Scar formation strongly depends on the presence of contraction during healing and the nature of the scar is actually the uneven look of the healed tissue resulting from disfigured tissue deformation and overaligned collagen fibers . Collagen in hypertrophic scars is found to be in a disorganized, whorl-like arrangement rather than in the normal parallel orientation manner. Therefore, hypertrophic scars are indurate, elevated, poorly extensible, and also characterized by hypervascularity, thereby providing their erythematous appearances . HS can cause significant abnormality in aesthetic and functional symptoms and to date no recognized treatment has been established. It commonly occurs after surgical incision, thermal injury, and traumatic injuries to the dermis with a subsequent abnormal healing response . Furthermore, it is often associated with contractures that can lead to considerably reduced functional performance in patients.
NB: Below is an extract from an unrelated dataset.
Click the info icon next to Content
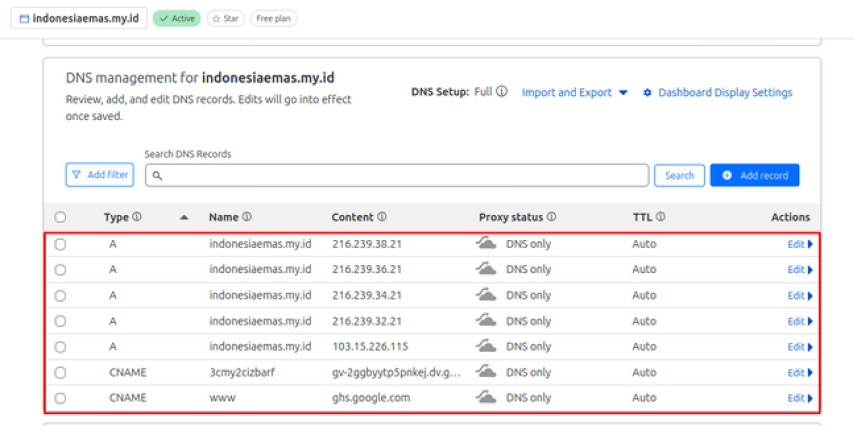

The development of antihypertrophic scars is an unsolved problem in the process of scar treatment. For this reason, some undiscovered successful treatments are needed to prevent excessive hypertrophic scarring. The reported preventions include topical medical application, cryotherapy, use of silicone gel sheets, injection of steroids, radiotherapy, and an early surgical procedure for wound closure . In the last decade, there has been a renewed interest in the use of indigenous medicine worldwide, arising from the realization that orthodox medicine is not widespread. Although modern medicine may be available in some communities, herbal medicines have often maintained popularity for historical and cultural reasons, in addition to their cheaper costs . Recent research has introduced the uses of phytochemical compounds and extracts isolated from medicinal plants in an attempt to resolve these problems as a promising therapy.
Many treatment strategies are sought to prevent scar formation without compromising the wound healing process . The effectiveness of currently used therapy against hypertrophic scar arises most probably from the increase of the medicinal plants reported. In the modern system of medicine, about 25% of prescriptions contain active principle(s) derived from plants . A significant correlation between medicinal plants and their use in the treatment of many types of scars has been shown in epidemiological data generated throughout the world. Published clinical trials have, as yet, largely focused on characterizing the pharmacokinetics and metabolism of medicinal plants. Despite experimental advances in medicinal plant research against scars, findings in humans are still limited. However, in recent years, diverse benefits of medicinal plants in the treatment of hypertrophic scars have been described [6–9].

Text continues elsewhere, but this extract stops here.